A new approach to tackling the spread of malaria in sub-Saharan Africa, which combines affordable, easy-to-administer blood tests with machine learning and unbreakable encryption, has generated encouraging early results in Uganda.
Malaria is one of the world's leading causes of illness and death, affecting around 228 million people each year, more than 400,000 of them fatally. Like SARS-CoV-2, malaria can spread asymptomatically, making widespread field testing vital to containing outbreaks and saving lives.
One significant challenge for making field testing widely available is that the most common and accurate malaria blood test is based on the polymerase chain reaction (PCR) process, which requires trained staff to draw blood, and laboratory conditions to test the samples. In remote areas of sub-Saharan Africa, malaria infections often break out hundreds of miles away from trained staff and laboratory facilities, making effective infection control very difficult.
While more portable lateral-flow tests for malaria have been developed and delivered in recent years, their reliability has been questioned, with some studies suggesting they may be only 75% accurate.
Over the past few years, biomedical engineers from the University of Glasgow and the Ministry of Health in Uganda have worked together to develop a more reliable, low-cost ‘origami’ alternative to PCR and lateral-flow tests.
It uses sheets of folded wax paper to prepare patient samples for a different type of detection process – loop-mediated isothermal amplification (LAMP), which can be delivered in the field. Previous field tests in Uganda have shown the ‘origami’ test technique is 98% accurate.

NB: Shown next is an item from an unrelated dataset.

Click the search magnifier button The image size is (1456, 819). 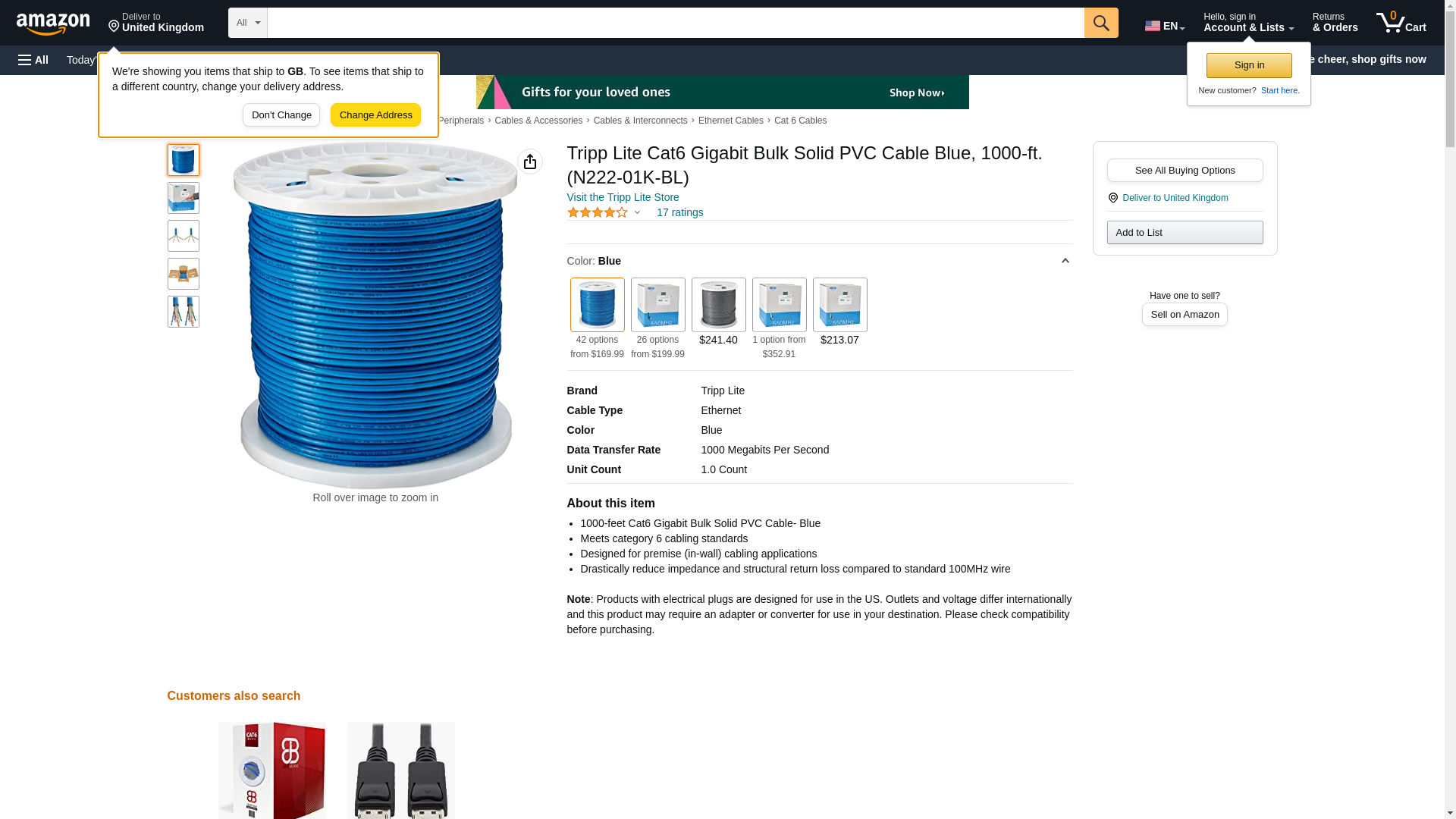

A blood sample taken from a patient via fingerprick is placed on in a wax channel in the paper. The paper then is folded, directing the sample into a narrow channel and then three small chambers which the LAMP machine uses to test the samples' DNA for evidence of Plasmodium falciparum, the mosquito-borne parasitic species which causes malaria.
In a new paper published recently in Nature Electronics, the researchers describe how they have developed a secure smartphone app to pair with their ‘origami’ tests, which uses deep learning to allow more accurate diagnosis, and could facilitate better surveillance of community transmission.
The app, paired with a 3D-printed stand containing a simple heating element, controls the temperature of the ‘origami’ test, heating it in around 10 minutes to the temperature the LAMP process requires to work.
Then, the LAMP results are analysed using a cloud-based machine-learning process to ensure they are being administered correctly, enabling users of varying skill levels to conduct the test properly. A positive or negative diagnosis of the patient’s malaria infection is provided via lines on a lateral-flow strip similar to those used for home SARS-CoV-2 testing.
The patient’s results are stored securely on a blockchain-based ledger to ensure their privacy, and shared with the local authorities to allow anonymised monitoring of local infections.
The researchers’ paper, titled ‘Smartphone-based DNA malaria diagnostics using deep learning for local decision support and blockchain technology for security’, is published in Nature Electronics.